Exercise aim: All lines below are to be output exactly as they stand.

--------

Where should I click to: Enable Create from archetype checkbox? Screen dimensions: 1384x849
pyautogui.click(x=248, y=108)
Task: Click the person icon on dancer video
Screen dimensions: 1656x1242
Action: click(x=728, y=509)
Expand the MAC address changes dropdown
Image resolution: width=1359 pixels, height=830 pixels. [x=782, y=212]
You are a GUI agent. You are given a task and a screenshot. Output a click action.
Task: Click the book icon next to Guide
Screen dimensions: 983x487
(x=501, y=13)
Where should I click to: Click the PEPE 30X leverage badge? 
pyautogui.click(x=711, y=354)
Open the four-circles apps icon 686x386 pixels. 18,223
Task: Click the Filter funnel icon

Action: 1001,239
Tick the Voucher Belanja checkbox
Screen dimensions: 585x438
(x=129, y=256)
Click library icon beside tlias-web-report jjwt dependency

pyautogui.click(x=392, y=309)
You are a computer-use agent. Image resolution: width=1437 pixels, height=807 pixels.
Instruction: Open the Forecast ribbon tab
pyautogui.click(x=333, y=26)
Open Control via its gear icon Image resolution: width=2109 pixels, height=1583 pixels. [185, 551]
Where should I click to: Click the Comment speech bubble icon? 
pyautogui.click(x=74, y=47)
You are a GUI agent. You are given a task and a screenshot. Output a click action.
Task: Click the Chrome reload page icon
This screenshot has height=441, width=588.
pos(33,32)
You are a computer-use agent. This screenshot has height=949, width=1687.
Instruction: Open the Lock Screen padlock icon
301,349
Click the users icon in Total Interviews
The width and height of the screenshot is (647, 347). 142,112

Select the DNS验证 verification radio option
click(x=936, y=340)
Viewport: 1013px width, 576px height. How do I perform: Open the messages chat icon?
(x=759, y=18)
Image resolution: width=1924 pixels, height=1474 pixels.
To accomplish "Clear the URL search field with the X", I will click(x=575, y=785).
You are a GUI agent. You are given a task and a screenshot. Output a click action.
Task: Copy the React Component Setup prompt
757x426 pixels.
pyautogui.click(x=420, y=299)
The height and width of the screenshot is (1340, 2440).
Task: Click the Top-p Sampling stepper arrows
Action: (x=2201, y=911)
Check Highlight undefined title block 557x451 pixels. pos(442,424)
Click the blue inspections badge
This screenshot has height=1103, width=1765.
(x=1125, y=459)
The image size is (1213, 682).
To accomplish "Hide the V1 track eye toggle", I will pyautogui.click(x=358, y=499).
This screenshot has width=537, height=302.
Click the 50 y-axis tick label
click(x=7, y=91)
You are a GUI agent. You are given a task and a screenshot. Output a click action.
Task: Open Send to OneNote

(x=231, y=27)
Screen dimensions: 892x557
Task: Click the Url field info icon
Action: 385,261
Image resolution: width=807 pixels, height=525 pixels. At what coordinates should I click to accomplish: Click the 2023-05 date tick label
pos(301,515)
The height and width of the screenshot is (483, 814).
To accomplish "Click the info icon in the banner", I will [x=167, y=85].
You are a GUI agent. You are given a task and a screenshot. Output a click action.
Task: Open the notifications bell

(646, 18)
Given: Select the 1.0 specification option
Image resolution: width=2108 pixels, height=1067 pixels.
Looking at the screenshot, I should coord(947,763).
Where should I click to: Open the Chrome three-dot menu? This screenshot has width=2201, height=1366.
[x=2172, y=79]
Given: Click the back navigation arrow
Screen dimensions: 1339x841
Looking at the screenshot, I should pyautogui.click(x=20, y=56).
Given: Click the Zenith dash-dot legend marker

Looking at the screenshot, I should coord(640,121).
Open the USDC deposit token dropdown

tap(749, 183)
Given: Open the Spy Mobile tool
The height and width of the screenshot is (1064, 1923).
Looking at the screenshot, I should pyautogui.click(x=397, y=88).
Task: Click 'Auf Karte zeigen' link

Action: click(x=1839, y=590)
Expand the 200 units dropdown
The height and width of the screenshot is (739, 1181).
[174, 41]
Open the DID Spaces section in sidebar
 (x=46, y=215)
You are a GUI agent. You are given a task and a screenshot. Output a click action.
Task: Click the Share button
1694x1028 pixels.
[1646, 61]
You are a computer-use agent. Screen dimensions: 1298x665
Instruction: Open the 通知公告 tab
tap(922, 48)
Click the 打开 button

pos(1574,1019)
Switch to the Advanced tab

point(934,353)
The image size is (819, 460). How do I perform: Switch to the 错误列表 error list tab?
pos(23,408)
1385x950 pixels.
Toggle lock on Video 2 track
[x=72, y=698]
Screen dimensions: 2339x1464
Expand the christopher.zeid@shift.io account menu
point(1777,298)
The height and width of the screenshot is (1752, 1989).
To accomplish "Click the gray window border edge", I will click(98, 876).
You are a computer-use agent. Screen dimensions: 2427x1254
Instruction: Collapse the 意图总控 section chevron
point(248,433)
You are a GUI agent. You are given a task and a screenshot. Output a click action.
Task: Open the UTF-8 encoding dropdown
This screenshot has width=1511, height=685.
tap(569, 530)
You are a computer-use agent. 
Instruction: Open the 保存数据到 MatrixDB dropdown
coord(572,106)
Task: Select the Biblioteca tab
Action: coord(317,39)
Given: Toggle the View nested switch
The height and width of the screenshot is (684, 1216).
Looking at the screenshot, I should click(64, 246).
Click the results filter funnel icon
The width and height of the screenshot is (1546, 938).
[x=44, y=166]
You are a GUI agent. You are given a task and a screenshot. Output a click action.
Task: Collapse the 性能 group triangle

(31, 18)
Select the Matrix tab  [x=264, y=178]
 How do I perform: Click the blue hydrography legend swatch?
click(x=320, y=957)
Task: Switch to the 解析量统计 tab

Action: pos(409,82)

--------

Solution for this problem:
Where should I click to: Enable Create from archetype checkbox? Screen dimensions: 1384x849
pyautogui.click(x=248, y=108)
Task: Click the person icon on dancer video
Screen dimensions: 1656x1242
Action: click(x=728, y=509)
Expand the MAC address changes dropdown
Image resolution: width=1359 pixels, height=830 pixels. [x=782, y=212]
You are a GUI agent. You are given a task and a screenshot. Output a click action.
Task: Click the book icon next to Guide
Screen dimensions: 983x487
(x=501, y=13)
Where should I click to: Click the PEPE 30X leverage badge? 
pyautogui.click(x=711, y=354)
Open the four-circles apps icon 686x386 pixels. 18,223
Task: Click the Filter funnel icon

Action: 1001,239
Tick the Voucher Belanja checkbox
Screen dimensions: 585x438
(x=129, y=256)
Click library icon beside tlias-web-report jjwt dependency

pyautogui.click(x=392, y=309)
You are a computer-use agent. Image resolution: width=1437 pixels, height=807 pixels.
Instruction: Open the Forecast ribbon tab
pyautogui.click(x=333, y=26)
Open Control via its gear icon Image resolution: width=2109 pixels, height=1583 pixels. [185, 551]
Where should I click to: Click the Comment speech bubble icon? 
pyautogui.click(x=74, y=47)
You are a GUI agent. You are given a task and a screenshot. Output a click action.
Task: Click the Chrome reload page icon
This screenshot has height=441, width=588.
pos(33,32)
You are a computer-use agent. This screenshot has height=949, width=1687.
Instruction: Open the Lock Screen padlock icon
301,349
Click the users icon in Total Interviews
The width and height of the screenshot is (647, 347). 142,112

Select the DNS验证 verification radio option
click(x=936, y=340)
Viewport: 1013px width, 576px height. How do I perform: Open the messages chat icon?
(x=759, y=18)
Image resolution: width=1924 pixels, height=1474 pixels.
To accomplish "Clear the URL search field with the X", I will click(x=575, y=785).
You are a GUI agent. You are given a task and a screenshot. Output a click action.
Task: Copy the React Component Setup prompt
757x426 pixels.
pyautogui.click(x=420, y=299)
The height and width of the screenshot is (1340, 2440).
Task: Click the Top-p Sampling stepper arrows
Action: (x=2201, y=911)
Check Highlight undefined title block 557x451 pixels. pos(442,424)
Click the blue inspections badge
This screenshot has height=1103, width=1765.
(x=1125, y=459)
The image size is (1213, 682).
To accomplish "Hide the V1 track eye toggle", I will pyautogui.click(x=358, y=499).
This screenshot has width=537, height=302.
Click the 50 y-axis tick label
click(x=7, y=91)
You are a GUI agent. You are given a task and a screenshot. Output a click action.
Task: Open Send to OneNote

(x=231, y=27)
Screen dimensions: 892x557
Task: Click the Url field info icon
Action: 385,261
Image resolution: width=807 pixels, height=525 pixels. At what coordinates should I click to accomplish: Click the 2023-05 date tick label
pos(301,515)
The height and width of the screenshot is (483, 814).
To accomplish "Click the info icon in the banner", I will [x=167, y=85].
You are a GUI agent. You are given a task and a screenshot. Output a click action.
Task: Open the notifications bell

(646, 18)
Given: Select the 1.0 specification option
Image resolution: width=2108 pixels, height=1067 pixels.
Looking at the screenshot, I should coord(947,763).
Where should I click to: Open the Chrome three-dot menu? This screenshot has width=2201, height=1366.
[x=2172, y=79]
Given: Click the back navigation arrow
Screen dimensions: 1339x841
Looking at the screenshot, I should pyautogui.click(x=20, y=56).
Given: Click the Zenith dash-dot legend marker

Looking at the screenshot, I should coord(640,121).
Open the USDC deposit token dropdown

tap(749, 183)
Given: Open the Spy Mobile tool
The height and width of the screenshot is (1064, 1923).
Looking at the screenshot, I should pyautogui.click(x=397, y=88).
Task: Click 'Auf Karte zeigen' link

Action: click(x=1839, y=590)
Expand the 200 units dropdown
The height and width of the screenshot is (739, 1181).
[174, 41]
Open the DID Spaces section in sidebar
 (x=46, y=215)
You are a GUI agent. You are given a task and a screenshot. Output a click action.
Task: Click the Share button
1694x1028 pixels.
[1646, 61]
You are a computer-use agent. Screen dimensions: 1298x665
Instruction: Open the 通知公告 tab
tap(922, 48)
Click the 打开 button

pos(1574,1019)
Switch to the Advanced tab

point(934,353)
The image size is (819, 460). How do I perform: Switch to the 错误列表 error list tab?
pos(23,408)
1385x950 pixels.
Toggle lock on Video 2 track
[x=72, y=698]
Screen dimensions: 2339x1464
Expand the christopher.zeid@shift.io account menu
point(1777,298)
The height and width of the screenshot is (1752, 1989).
To accomplish "Click the gray window border edge", I will click(98, 876).
You are a computer-use agent. Screen dimensions: 2427x1254
Instruction: Collapse the 意图总控 section chevron
point(248,433)
You are a GUI agent. You are given a task and a screenshot. Output a click action.
Task: Open the UTF-8 encoding dropdown
This screenshot has width=1511, height=685.
tap(569, 530)
You are a computer-use agent. 
Instruction: Open the 保存数据到 MatrixDB dropdown
coord(572,106)
Task: Select the Biblioteca tab
Action: coord(317,39)
Given: Toggle the View nested switch
The height and width of the screenshot is (684, 1216).
Looking at the screenshot, I should click(64, 246).
Click the results filter funnel icon
The width and height of the screenshot is (1546, 938).
[x=44, y=166]
You are a GUI agent. You are given a task and a screenshot. Output a click action.
Task: Collapse the 性能 group triangle

(31, 18)
Select the Matrix tab  [x=264, y=178]
 How do I perform: Click the blue hydrography legend swatch?
click(x=320, y=957)
Task: Switch to the 解析量统计 tab

Action: pos(409,82)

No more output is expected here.